A right nose butter double bio 1620 safety, evidently.
So it was in a snowy freeski men’s big air at Livigno Snow Park. It was one for the ages, right down to the final instant. Norway’s Tormod Frostad one-upped Forehand’s 98.25, getting a 98.50 on his final run to pull ahead of Forehand for good and for gold, winning this stunning duel where neither posted a score worse than a 95 in three attempts.
Truly, neither deserved to lose.
“I think I’m just being biased because he’s American,” said teammate Troy Podmilsak, who barely missed the podium in fourth, “but I really wanted to see (Forehand) on the top spot. I thought maybe he did deserve the top spot. But, I mean, I’m not a judge. And I’m not trying to take anything away from Tormod, either. He skied great.”
Going by the scores, this was the best big air event freestyle skiing has experienced. The judges certainly thought so from their vantage points. Of the 36 scores awarded to the 12 finalists’ three runs, a whopping 15 were 90-plus.
Which was a little surprising, given what had come down in Livigno in the 48 hours leading up the event: Snow!
So much snow. Call it a foot, 18 inches even. The snow just kept falling, and that continued all the way through this event, which went on as planned on a day when everything else on Livigno’s Olympic schedule was postponed by the weather.
Once this big air event started? Outstanding.
Podmilsak was good enough to have a shot to win. He counted scores of 94.00 and 90.50. Fifth-place Konnor Ralph, another American, had a 91.50. Norway’s Birk Ruud, who finished eighth, opened with a 95.00.
The judges perhaps backed themselves into a corner by awarding so many high scores early.
There wasn’t much room to improve.
But wasn’t this the awesomeness you want from an Olympic competition? For the top contenders to push themselves and redefine the sport’s limits in order to win?
Forehand said it was “terrifying” to stand atop the ramp before his final attempt and plan a trick he’d never done before – no one else either. “You don’t really know how it’s going to work,” he said.
What Forehand did was special, and it’s easy to just look at numbers and see “2160” for him and “1620” for Frostad and assume Forehand’s should have been rated as more difficult, because he rotated more.

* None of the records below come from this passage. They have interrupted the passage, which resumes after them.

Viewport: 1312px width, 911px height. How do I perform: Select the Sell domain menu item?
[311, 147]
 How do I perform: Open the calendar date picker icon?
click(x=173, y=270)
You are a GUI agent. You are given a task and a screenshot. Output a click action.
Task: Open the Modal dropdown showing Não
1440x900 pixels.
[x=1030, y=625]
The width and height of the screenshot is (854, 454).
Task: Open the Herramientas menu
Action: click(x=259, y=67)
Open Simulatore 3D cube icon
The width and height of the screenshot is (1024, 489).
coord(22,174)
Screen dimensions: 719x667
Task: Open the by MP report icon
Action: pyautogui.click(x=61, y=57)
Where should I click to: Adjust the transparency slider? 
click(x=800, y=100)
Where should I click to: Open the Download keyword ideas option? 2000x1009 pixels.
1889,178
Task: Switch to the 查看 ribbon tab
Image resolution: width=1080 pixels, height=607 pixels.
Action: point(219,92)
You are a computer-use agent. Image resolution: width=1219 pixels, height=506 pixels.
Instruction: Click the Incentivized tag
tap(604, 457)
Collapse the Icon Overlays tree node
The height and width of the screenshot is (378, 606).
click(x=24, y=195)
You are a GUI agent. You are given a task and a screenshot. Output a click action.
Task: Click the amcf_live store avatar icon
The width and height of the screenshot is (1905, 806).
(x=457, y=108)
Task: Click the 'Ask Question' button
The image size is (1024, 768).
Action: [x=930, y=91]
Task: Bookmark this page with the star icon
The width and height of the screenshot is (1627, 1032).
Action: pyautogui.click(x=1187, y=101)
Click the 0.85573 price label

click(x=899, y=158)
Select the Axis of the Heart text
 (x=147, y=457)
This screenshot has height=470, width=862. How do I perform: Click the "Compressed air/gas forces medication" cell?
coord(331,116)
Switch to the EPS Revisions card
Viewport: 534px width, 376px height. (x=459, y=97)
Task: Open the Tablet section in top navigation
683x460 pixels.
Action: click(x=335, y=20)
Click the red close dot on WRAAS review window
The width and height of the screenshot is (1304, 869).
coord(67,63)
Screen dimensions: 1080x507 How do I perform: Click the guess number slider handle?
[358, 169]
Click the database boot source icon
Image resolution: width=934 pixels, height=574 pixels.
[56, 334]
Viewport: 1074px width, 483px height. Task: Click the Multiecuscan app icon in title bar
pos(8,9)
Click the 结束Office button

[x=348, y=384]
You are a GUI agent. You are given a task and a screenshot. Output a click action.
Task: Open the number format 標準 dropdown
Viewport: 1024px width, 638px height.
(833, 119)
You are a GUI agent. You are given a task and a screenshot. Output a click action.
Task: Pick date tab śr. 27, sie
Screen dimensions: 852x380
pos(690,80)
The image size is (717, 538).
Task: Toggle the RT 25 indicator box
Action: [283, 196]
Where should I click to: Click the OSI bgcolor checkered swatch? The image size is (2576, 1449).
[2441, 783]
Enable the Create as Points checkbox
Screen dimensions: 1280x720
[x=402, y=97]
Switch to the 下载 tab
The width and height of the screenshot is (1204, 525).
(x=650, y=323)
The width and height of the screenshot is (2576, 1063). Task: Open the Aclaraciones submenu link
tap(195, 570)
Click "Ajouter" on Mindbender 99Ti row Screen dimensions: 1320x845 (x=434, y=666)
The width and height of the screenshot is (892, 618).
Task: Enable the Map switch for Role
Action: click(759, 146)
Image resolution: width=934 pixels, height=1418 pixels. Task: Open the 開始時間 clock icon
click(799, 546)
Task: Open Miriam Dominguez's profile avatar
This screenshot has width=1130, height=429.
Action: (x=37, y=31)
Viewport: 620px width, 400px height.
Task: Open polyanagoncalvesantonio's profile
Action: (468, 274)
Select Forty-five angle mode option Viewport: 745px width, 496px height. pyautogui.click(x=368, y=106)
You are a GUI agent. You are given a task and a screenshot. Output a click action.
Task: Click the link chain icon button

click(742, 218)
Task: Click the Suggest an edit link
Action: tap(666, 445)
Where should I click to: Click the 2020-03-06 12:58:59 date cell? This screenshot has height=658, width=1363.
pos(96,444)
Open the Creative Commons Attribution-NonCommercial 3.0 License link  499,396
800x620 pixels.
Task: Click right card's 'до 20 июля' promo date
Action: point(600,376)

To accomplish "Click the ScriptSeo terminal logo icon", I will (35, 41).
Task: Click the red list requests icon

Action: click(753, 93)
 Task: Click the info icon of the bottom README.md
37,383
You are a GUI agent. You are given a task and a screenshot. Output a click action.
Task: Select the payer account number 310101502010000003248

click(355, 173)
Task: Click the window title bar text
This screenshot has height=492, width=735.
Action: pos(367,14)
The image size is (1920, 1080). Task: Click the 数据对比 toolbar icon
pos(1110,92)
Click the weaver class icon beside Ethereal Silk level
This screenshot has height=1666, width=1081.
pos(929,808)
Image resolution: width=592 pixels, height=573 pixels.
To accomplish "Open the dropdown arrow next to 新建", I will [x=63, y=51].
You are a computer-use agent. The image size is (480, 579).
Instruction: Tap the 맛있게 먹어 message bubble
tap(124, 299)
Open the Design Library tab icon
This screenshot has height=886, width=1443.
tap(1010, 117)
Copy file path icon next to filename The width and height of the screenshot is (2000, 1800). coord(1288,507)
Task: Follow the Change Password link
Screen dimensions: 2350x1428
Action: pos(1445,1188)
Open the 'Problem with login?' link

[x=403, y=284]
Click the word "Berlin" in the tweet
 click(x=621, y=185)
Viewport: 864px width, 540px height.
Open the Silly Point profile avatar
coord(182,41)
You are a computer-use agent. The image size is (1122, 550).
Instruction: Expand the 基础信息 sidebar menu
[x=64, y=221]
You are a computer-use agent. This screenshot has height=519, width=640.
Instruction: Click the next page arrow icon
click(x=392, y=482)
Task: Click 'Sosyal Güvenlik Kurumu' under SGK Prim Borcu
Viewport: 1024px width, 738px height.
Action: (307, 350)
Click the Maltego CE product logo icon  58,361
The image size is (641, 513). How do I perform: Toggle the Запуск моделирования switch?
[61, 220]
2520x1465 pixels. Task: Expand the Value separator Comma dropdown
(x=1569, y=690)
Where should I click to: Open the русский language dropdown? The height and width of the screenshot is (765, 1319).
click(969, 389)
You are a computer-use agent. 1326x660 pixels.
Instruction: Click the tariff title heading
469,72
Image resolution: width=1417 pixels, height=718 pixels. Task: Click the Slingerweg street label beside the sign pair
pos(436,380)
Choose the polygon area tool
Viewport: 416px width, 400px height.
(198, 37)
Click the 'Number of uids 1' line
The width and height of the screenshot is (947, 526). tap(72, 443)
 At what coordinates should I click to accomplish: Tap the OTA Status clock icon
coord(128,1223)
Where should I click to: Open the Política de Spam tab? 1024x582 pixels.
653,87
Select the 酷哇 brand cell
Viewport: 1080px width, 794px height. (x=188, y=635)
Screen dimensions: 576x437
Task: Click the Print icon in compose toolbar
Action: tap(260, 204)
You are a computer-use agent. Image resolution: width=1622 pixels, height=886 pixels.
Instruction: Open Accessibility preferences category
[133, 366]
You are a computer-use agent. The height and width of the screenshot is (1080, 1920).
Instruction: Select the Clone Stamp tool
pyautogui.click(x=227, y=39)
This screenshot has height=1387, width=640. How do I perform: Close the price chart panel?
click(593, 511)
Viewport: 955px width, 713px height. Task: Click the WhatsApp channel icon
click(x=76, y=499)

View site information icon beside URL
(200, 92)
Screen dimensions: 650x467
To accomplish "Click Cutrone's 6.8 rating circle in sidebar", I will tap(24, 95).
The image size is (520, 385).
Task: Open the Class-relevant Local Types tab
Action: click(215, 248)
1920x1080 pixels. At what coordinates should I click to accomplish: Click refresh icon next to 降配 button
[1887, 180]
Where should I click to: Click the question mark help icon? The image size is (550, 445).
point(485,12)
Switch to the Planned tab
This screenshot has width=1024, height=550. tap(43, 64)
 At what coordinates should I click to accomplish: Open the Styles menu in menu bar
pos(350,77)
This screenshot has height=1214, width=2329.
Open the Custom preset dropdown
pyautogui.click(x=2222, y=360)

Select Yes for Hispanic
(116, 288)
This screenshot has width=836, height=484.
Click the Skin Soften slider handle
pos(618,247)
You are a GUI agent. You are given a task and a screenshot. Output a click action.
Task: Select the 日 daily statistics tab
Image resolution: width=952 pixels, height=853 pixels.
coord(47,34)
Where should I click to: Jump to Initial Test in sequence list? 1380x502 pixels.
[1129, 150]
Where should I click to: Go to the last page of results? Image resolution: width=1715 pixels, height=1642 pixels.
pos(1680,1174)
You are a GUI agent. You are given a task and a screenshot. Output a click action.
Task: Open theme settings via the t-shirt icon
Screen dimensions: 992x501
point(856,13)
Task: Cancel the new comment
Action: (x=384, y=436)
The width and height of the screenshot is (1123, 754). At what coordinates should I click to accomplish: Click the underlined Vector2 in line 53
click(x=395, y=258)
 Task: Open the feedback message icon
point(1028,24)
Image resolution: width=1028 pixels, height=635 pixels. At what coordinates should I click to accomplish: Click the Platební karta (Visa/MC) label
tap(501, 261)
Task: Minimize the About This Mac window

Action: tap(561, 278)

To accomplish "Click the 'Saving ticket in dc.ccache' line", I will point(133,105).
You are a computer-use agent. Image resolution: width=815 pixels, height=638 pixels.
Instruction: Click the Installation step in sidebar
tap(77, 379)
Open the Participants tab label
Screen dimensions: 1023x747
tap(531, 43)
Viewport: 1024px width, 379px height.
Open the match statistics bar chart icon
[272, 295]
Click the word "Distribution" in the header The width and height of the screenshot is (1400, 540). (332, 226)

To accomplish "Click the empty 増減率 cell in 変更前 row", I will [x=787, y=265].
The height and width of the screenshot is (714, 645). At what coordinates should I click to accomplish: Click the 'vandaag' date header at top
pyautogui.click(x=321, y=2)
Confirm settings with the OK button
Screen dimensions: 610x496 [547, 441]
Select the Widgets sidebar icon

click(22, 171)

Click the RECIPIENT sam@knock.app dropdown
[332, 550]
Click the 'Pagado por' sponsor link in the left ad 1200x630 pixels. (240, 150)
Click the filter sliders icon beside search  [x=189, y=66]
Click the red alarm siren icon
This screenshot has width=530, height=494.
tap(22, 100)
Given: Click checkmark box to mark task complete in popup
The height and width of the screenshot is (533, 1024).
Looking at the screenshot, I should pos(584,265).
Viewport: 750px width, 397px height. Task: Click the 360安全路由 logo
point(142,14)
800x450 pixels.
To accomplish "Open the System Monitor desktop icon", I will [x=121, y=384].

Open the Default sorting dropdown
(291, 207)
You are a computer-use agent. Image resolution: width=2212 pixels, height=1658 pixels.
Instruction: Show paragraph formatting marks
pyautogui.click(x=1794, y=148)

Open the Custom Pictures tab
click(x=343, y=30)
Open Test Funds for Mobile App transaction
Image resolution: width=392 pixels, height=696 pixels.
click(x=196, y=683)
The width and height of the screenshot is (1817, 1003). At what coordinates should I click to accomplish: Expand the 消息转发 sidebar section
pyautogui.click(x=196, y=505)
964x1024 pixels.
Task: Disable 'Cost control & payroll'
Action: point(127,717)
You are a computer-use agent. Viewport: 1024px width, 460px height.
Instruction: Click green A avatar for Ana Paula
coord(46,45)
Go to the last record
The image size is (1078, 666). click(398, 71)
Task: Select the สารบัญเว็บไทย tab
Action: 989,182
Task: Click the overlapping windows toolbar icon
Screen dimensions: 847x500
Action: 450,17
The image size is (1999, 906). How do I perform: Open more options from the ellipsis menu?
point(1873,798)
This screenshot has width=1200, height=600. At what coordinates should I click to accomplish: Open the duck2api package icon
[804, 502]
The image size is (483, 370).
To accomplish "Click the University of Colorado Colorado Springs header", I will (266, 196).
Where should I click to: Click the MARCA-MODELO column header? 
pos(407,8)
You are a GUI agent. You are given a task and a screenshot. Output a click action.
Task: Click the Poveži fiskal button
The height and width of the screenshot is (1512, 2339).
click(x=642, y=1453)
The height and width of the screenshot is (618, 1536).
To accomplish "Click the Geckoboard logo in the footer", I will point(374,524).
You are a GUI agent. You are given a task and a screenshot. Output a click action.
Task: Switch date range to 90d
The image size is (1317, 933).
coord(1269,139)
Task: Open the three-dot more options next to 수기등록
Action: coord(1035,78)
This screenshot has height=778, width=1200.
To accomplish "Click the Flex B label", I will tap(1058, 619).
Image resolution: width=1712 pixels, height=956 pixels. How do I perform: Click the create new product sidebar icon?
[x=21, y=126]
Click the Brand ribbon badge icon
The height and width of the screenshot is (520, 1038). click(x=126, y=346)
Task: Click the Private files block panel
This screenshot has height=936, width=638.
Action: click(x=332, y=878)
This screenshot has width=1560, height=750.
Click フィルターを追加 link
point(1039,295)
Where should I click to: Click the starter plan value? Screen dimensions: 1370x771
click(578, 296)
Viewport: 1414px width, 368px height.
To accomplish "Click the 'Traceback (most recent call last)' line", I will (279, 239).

But, as Forehand explained, it isn’t that simple.
“His tricks aren’t a lot of rotating and a lot of spinning,” Forehand said of Frostad. “… But the way he does it and the approach on takeoff is so unique and so different. I don’t think anyone has ever done (his) two tricks, either, before. It’s cool to see that, and it’s good for our sport. We can only spin so much.”
“It’s the worst job to be a judge,” said Ralph, Forehand’s U.S. teammate. “… How do you decide what’s harder when you’ve never done anything?’